Emmanuel Macron a encore annoncé une "planification" concernant les produits phytosanitaires, "pour donner de la visibilité à nos agriculteurs", "à chaque fois s'assurer qu'il y a des alternatives et des accompagnements" notamment après "des décisions (européennes) qui sont un peu tombées trop brutalement".

Les agriculteurs réclament notamment un relâchement des contraintes, à l'image de la présidente du syndicat majoritaire FNSEA, Christiane Lambert, qui a déploré "des décisions qui vont à l'envers de la souveraineté alimentaire", en évoquant "des producteurs (qui) coupent les cerisiers et les pommiers faute de produits phytosanitaires".

• Pas de "colère" mais de "l'inquiétude" sur les retraites

"Et on ne me parle pas tant que ça des retraites", a glissé Emmanuel Macron durant sa déambulation. Toutefois, il a été interpellé sur le sujet et n'a pas pu éviter de s'y confronter. Le chef de l'État a alors mis fin à une discrétion médiatique observée depuis le début des débats cette réforme.

Trois jours avant l'examen du texte par le Sénat, Emmanuel Macron a dit souhaiter que ce dernier "l'enrichisse". "J'ai vu (que) le Sénat voulait faire avancer les choses sur la politique familiale et les droits des femmes", a poursuivi le chef de l'Etat.

Si quelques visiteurs munis de pancartes appelant à un retour à la retraite à 60 ans ont été tenus à distance de la déambulation du chef de l'Etat, celui-ci a défendu sa réforme qui maintient le système par répartition - "un trésor" -, en estimant qu'il n'y avait "qu'une solution: travailler davantage".

"Je n'ai pas trouvé de colère chez nos compatriotes", a-t-il toutefois assuré, en disant percevoir "de l'inquiétude".

"C'est aussi ça qui s'exprime dans les manifestations sur les retraites: quand on écoute les gens, c'est pas la retraite, le sujet.
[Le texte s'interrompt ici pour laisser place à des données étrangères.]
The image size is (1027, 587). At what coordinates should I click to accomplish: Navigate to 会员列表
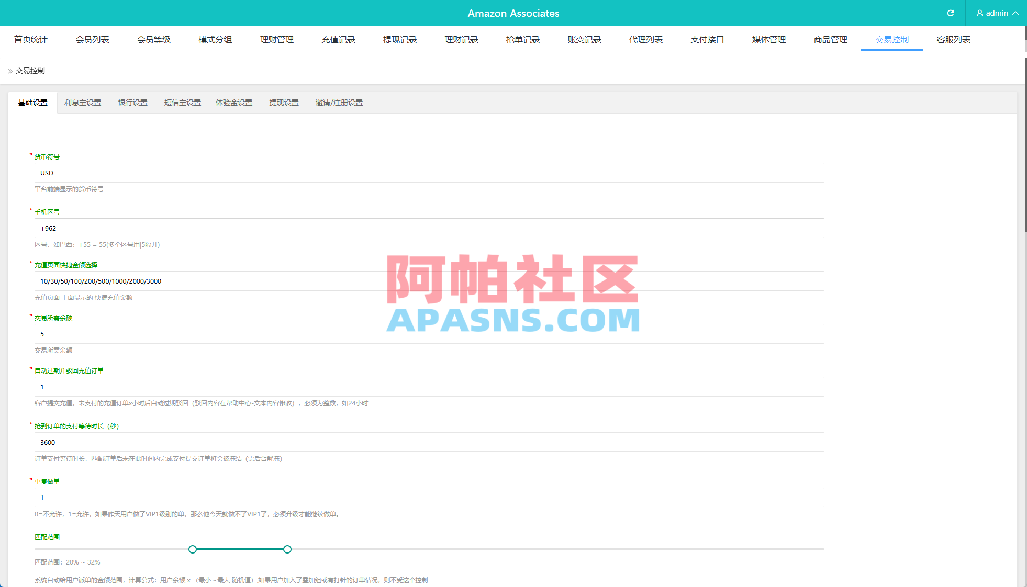tap(92, 39)
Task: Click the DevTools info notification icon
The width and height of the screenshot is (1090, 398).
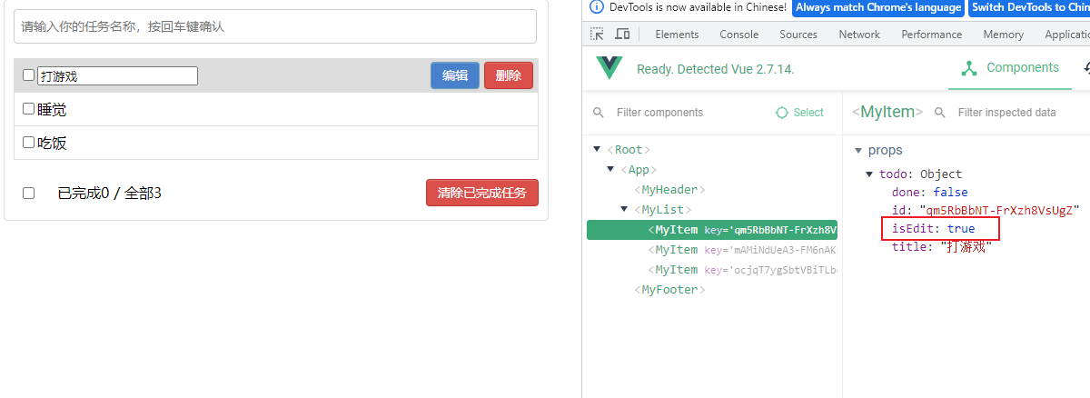Action: coord(596,7)
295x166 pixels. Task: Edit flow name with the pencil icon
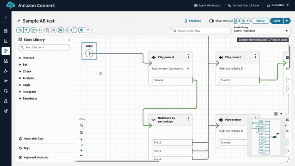[x=19, y=21]
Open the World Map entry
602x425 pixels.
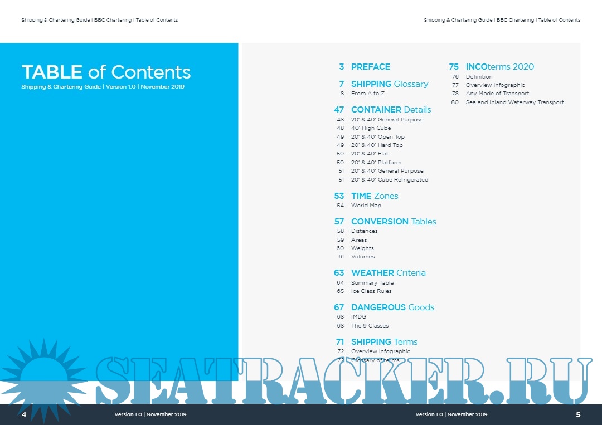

C'est le travail et les conditions de travail", a poursuivi Emmanuel Macron, en estimant que "beaucoup de gens qui manifestent, c'est la perspective de leur carrière, c'est 'est-ce que mon travail me paye assez ou pas?'".

"Il y a un sentiment d'injustice", a-t-il encore considéré.

Emmanuel Macron est également revenu sur un des grands points de débat de cette réforme: il a réaffirmé que "ces 1200 euros pour la retraite minimale, c'est pour ceux qui ont une carrière complète". Interrogé sur la retraite agricole, le président a annoncé que la réforme actuelle "permettra à ceux qui ont une carrière complète d'avoir accès à ce dispositif".

• Le président interpellé sur l'urgence climatique

Au milieu d'échanges bon enfant, c'est sur cette question du climat que le chef de l'Etat a été vivement interpellé par un militant du collectif "Dernière rénovation". Arborant un T-shirt barré d'un "A quoi tu sers?", le jeune homme a reproché à Emmanuel Macron son inaction sur le climat.

"Vous êtes la démonstration d'une forme de violence civique", a répliqué le président, en l'interrogeant: "Je suis élu par le peuple français, vous êtes élus par qui?"

Quelques instants plus tard, les gardes du corps du président ont expulsé sans ménagement un autre militant qui tentait d'interpeller Emmanuel Macron, une scène massivement relayée sur les réseaux sociaux.

"Moi, je réprouve tous les gestes de violence, quels qu'ils soient, quand il s'agit d'interpeller quelqu'un - qu'elle soit d'ailleurs physique ou verbale", a ensuite assuré le chef de l'Etat, en appelant à n'être "jamais dans la violence" et "toujours dans le dialogue".

Emmanuel Macron a repris le premier activiste en évoquant "la vie des agriculteurs, c'est la vie de nos compatriotes". Encore interpellé sur "la rénovation thermique des bâtiments", Emmanuel Macron a répondu: "C'est ce qu'on fait!".

"On peut pas vivre dans une société où d'un côté vous avez des jeunes, hagards d'ailleurs dans la manière de vous aborder, qui disent 'on va tous mourir, on est foutu, j'ai 26 ans', et qui ne veulent pas du tout dialoguer", a poursuivi Emmanuel Macron. "Et vous faites dix mètres, et vous avez de jeunes agriculteurs ou des plus anciens qui vous disent 'moi je vais mourir, on change les règles tout le temps, je ne peux plus vivre'", a-t-il conclu.